Contents of Parallel Speedup Lecture

  1. References
  2. How much Speedup is Possible?
    1. Amdahl's Law - Serial Bottlenecks
    2. Principle of Unitary Speedup
    3. Superlinear Speedup in Theory
    4. Superlinear Speedup in Practice

References

S. G. Akl, M. Cosnard, and A. G. Ferreira, Data-movement-intensive problems: two folk theorems in parallel computation revisited, Theoretical Computer Science 95 (1992) 323-337

G. S. Almasi and A. Gottlieb, Highly Parallel Computing, Benjamin/Cummings, 1989

comp.parallel newsgroup, January 1995


How much Speedup is Possible?

Amdahl's Law - Serial Bottlenecks

Definitions

Ts(N) = time required by best sequential algorithm to solve a problem of size N
Tp(N) = time required by parallel algorithm using p processors to solve a problem of size N
Sp(N) = Ts(N)/Tp(N)
Sp(N) is the speedup achieved by the parallel algorithm

Amdahl's law

Assume

An operation takes one time unit
A fraction 0 < f < 1 of the operations must be done sequentially
Then Sp(N) <= 1/f

Proof:

We have

f*Ts(N) = number of operations that must be done sequentially
(1-f)*Ts(N) = number of operations that can be done in parallel

We get

Tp(N) = f*Ts(N) + (1-f)*Ts(N)/p
so

Sp(N)
= Ts(N)/(f*Ts(N) + (1-f)*Ts(N)/p)
= 1/(f + (1-f)/p)

But (1-f)/p < 1

Thus Sp(N) <= 1/f


Amdahl's Law with 5% Sequential Operations

Maximum speedup obtainable on an algorithm if 5% of its operations must be done sequentially


Amdahl's Law Expanded

On many algorithms the fraction of the operations that must be done sequentially is not a constant f, but a function, f(N), of the size of the input of the algorithm .

So the law states

Sp(N) <= 1/f(N)

Example - Sorting N Numbers

Assume

The only operations that must be done sequentially are the reading of the N numbers from disk

Total amount of work for sorting = Theta( N*lg(N) )

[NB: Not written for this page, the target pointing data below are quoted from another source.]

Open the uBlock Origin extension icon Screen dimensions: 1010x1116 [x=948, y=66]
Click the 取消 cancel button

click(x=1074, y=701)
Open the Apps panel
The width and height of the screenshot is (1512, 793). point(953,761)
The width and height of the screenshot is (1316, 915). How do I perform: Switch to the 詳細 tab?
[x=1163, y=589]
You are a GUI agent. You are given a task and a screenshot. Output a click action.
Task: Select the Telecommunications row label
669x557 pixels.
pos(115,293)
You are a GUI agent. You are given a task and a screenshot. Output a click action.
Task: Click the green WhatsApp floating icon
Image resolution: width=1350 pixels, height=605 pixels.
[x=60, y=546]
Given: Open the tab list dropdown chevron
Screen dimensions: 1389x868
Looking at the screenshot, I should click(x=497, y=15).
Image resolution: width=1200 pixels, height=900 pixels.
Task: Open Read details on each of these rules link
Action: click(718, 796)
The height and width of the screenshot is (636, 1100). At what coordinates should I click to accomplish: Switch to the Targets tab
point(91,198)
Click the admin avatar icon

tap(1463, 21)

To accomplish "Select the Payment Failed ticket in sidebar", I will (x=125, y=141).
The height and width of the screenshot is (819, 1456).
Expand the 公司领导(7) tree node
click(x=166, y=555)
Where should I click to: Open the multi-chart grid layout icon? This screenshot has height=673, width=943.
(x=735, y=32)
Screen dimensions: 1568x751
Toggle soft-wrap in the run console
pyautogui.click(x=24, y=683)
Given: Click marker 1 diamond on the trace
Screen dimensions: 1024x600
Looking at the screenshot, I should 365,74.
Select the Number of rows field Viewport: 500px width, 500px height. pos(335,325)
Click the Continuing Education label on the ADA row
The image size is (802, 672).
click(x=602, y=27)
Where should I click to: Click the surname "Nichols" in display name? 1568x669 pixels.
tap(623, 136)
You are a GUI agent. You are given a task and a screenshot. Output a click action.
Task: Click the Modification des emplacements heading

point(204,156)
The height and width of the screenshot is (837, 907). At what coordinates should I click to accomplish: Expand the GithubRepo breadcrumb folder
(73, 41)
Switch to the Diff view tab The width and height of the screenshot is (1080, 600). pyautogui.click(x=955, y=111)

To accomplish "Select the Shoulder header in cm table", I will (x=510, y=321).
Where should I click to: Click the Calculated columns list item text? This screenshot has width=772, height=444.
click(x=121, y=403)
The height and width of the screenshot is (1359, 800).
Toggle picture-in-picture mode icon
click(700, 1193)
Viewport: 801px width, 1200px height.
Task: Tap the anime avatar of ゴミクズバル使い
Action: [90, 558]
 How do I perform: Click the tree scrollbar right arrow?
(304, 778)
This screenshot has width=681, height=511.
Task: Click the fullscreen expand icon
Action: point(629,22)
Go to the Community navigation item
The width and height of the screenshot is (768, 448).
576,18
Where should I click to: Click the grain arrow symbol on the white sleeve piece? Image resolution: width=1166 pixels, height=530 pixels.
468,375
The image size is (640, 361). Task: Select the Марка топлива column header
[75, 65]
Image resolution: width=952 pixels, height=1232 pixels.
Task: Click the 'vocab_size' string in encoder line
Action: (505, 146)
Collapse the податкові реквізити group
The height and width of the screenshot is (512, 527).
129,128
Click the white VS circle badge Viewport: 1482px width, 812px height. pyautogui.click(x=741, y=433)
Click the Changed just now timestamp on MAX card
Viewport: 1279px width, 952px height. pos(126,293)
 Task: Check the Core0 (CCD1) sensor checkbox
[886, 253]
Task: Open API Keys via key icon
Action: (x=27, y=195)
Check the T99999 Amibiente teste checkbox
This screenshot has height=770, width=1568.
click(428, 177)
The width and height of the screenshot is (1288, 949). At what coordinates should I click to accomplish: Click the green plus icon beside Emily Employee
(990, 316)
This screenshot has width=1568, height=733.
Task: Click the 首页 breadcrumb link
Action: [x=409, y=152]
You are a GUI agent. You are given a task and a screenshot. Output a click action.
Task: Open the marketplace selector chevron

Sequential operations = Theta( N )

So

f(N) = Theta( N/{N*lg(N)} ) = Theta( 1/lg(N) )

Example Multiplying Two N*N Matrices

Two N*N matrices have a total of 2*N*N elements

Assume

The only operations that must be done sequentially are the reading of the 2*N*N numbers from disk

The straight forward method of multiplying two matrices takes

Theta( N*N*N ) operations

Sequential operations = Theta( N*N )

So

f(N) = Theta( N*N/{N*N*N} ) = Theta( 1/N )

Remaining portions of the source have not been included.